* Exercise:
Transcribe exactly the stretch of lines beginning at the one containing "Task: Switch to the Publish regularly tab" and closing with the last line of the entries below. Omit images.

* Data records:

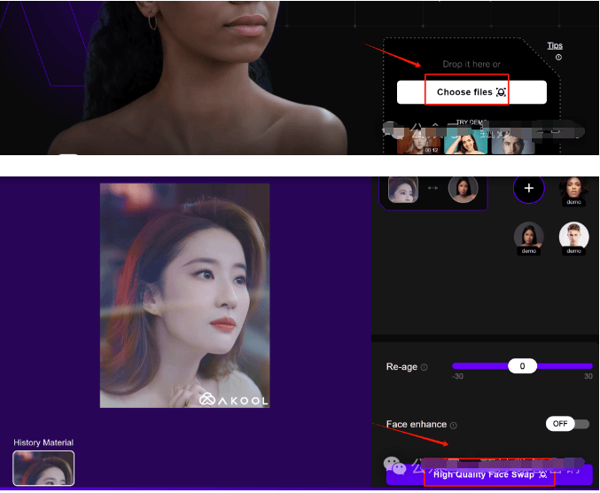The height and width of the screenshot is (493, 600).
Task: Open the Tips link
Action: coord(555,45)
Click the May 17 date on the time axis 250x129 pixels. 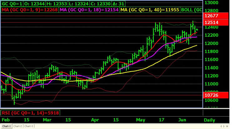[162, 120]
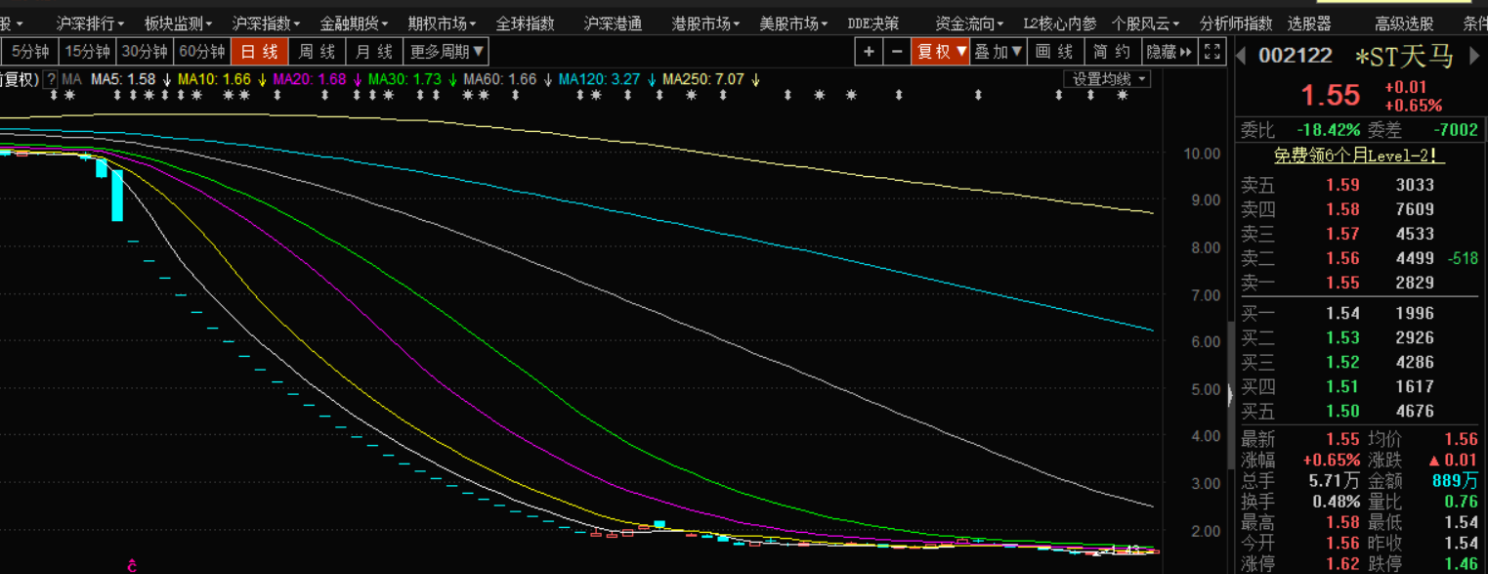Click the panel splitter handle beside price axis

1229,394
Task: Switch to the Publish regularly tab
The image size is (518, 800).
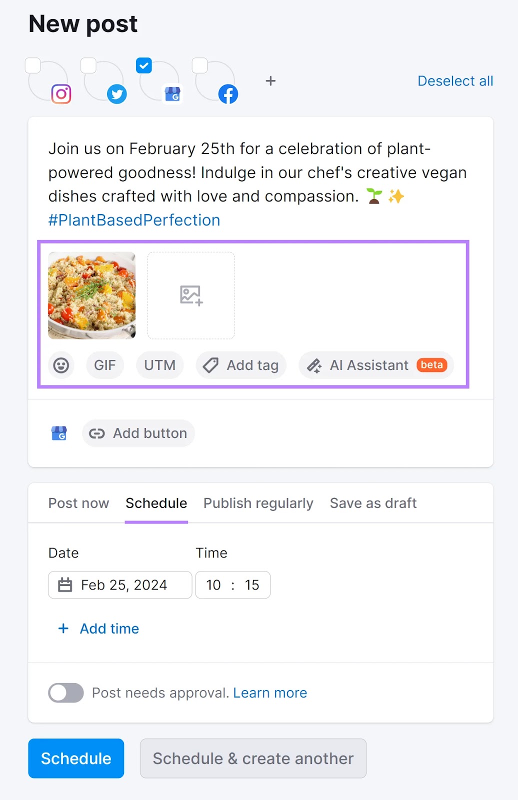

* Task result:
Task: Switch to the Publish regularly tab
The image size is (518, 800).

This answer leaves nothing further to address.